For the unaware, is a alternative to platforms such as Reddit and Tildes.
I've been using Lemmy as one of my main social platforms for the past 6 months...
That was addressed in the article under Proposal 2:
it's a feature not many people made use of, and it sounds like a pain to have to constantly create and manage new multi-communities to group together duplicate communities. This shouldn't be a task that users have to manually do.
Personally I think proposal 2 and 3 should happen concurrently. Using the example in the post I would setup a custom feed (that can hopefully consolidate cross posts) for breakfast. I would put pancakes@a.com which subscribes to pancakemasters@b.com I can also add pancakeart@a.com and waffles@a.com. so when someone posts about the best homemade peanut butter syrup recipe that is cross posted to my pancake and waffle communities, I don't get 4 posts about it, I can see it once and choose where to reply (pancakes obviously, I'm a waffle purist).
Community interlinking/subscription fixes a slightly different problem than custom feeds IMO. It's a really good idea, but I would personally still want custom feeds (with the ability to handle crossposts in a customizable way).
Even if the communities are grouped, a given post or comment would still show up in only one community, and people not using the grouped view wouldn't see it. Proposal 3 would solve that issue.

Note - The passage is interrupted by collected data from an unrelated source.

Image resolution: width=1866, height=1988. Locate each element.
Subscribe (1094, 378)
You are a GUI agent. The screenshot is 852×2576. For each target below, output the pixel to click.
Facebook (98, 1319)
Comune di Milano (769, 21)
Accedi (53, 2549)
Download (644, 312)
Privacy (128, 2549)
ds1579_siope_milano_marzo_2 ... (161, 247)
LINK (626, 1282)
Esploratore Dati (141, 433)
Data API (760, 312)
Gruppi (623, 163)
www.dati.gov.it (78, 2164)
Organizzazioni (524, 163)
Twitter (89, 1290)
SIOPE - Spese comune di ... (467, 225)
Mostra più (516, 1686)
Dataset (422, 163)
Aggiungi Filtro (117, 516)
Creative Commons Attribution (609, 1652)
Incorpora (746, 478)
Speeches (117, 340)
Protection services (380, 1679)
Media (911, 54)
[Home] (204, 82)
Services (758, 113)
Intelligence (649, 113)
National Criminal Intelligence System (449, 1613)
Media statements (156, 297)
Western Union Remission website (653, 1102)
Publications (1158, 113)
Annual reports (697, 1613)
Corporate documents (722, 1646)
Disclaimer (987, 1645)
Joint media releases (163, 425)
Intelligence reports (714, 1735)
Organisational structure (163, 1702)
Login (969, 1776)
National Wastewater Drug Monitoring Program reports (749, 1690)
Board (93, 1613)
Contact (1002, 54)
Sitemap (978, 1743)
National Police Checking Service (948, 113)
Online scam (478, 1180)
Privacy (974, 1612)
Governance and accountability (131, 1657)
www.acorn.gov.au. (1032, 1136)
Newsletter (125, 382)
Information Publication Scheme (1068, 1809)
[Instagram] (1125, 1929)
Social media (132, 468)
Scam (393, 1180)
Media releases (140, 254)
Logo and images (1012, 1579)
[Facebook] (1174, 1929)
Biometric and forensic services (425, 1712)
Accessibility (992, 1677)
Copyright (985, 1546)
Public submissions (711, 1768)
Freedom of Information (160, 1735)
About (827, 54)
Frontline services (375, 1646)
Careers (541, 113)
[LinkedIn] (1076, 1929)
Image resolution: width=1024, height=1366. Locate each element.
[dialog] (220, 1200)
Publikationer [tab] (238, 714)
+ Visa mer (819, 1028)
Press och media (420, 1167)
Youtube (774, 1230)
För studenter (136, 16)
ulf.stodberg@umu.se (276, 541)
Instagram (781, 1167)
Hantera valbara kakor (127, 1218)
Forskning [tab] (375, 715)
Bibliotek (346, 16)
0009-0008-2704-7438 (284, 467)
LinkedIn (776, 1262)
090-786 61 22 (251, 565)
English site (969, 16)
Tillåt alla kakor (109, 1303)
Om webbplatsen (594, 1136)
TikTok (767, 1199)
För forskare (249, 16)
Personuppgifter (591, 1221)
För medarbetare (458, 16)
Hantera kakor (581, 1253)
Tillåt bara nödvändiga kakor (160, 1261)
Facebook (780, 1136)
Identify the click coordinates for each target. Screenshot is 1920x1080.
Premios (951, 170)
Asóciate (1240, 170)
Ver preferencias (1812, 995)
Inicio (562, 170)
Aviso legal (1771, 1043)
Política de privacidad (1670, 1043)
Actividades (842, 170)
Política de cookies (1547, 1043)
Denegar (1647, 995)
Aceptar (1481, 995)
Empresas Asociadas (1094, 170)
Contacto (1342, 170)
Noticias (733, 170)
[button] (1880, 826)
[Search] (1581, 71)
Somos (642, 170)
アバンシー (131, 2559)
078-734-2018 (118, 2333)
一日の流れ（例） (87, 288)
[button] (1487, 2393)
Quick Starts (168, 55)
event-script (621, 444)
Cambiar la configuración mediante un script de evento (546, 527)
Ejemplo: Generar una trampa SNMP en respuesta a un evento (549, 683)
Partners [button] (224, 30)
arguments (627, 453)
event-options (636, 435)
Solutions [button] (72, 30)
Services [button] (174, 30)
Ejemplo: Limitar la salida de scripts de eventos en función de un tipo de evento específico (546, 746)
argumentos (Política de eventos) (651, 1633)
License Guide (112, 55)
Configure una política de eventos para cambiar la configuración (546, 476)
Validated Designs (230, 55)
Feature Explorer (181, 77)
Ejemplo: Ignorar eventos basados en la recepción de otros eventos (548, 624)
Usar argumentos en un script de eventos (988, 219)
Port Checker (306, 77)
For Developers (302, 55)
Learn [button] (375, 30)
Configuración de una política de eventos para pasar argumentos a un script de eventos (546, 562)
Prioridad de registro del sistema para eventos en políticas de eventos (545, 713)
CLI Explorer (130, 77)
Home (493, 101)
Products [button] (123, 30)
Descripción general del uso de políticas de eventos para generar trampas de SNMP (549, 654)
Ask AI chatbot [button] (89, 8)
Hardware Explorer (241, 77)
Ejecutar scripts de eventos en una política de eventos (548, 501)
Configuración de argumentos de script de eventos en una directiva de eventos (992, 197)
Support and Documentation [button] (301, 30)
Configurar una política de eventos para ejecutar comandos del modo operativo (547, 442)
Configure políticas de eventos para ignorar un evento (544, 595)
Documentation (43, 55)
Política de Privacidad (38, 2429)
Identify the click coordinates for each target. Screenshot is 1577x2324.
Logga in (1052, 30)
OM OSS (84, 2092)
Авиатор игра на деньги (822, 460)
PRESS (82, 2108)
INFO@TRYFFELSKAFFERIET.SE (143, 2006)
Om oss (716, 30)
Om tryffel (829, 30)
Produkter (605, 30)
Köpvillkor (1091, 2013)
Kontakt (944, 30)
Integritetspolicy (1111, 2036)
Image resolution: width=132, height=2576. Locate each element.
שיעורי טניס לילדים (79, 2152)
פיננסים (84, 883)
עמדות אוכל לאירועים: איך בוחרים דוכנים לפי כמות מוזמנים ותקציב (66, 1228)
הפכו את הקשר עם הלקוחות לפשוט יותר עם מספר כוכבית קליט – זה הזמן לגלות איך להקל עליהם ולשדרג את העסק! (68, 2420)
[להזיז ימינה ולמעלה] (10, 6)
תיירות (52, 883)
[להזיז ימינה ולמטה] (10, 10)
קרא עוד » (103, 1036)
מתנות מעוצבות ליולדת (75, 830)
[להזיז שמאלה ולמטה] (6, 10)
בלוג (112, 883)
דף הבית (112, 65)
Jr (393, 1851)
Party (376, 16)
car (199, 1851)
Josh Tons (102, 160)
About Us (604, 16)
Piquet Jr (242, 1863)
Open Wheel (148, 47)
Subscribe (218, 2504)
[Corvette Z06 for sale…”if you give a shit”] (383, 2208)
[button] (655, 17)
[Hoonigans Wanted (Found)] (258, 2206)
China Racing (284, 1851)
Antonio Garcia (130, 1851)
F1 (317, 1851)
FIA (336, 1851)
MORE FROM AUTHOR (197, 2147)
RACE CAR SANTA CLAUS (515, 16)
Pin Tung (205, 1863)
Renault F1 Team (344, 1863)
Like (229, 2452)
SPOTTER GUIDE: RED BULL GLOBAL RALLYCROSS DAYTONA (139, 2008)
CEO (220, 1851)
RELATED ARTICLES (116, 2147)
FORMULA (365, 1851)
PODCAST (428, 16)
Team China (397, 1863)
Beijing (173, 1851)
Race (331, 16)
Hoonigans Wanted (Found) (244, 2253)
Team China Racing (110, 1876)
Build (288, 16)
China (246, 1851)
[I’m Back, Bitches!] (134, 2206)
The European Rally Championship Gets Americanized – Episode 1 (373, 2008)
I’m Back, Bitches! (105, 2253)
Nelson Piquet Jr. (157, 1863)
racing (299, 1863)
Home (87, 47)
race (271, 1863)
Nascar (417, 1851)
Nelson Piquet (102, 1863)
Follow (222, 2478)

No, it would not. In proposal 3, communities would still choose whether or not to follow each other, just like instances choose whether or not to federate with one another.
I'm glad you've been lucky enough to not lose any of your favorite communities. The server (tchncs.de) my user is currently on is my 3rd Lemmy provider to date. The other two just evaporated and took the communities I modded for with them. Thankfully the one I cared about already had a dupe - which is still going strong.
Part of the point of a meta community system (that could serve to consolidate and solve your problem) is that then all communities would be divorced from their hosts. Then (as an example), if the UK government pulled an Apple with feddit.uk and feddit suddenly shuttered to avoid it, those communities would/could be grafted on to another server, intact.
Because each instance and community had it's own rules. With custom feeds user can choose with communities he want to consolidate and separate them again if he want
Ok my mistake but that is just one example. They may exists some two similar community with different rules. I constantly read people opinions on the fediverse selling point was about it being censorship resistant because you can switch to another instance
Because problems could arise by relying on a single community. Proposal 3 retains the duplicate communities while eliminating the problems that duplicate communities currrently cause.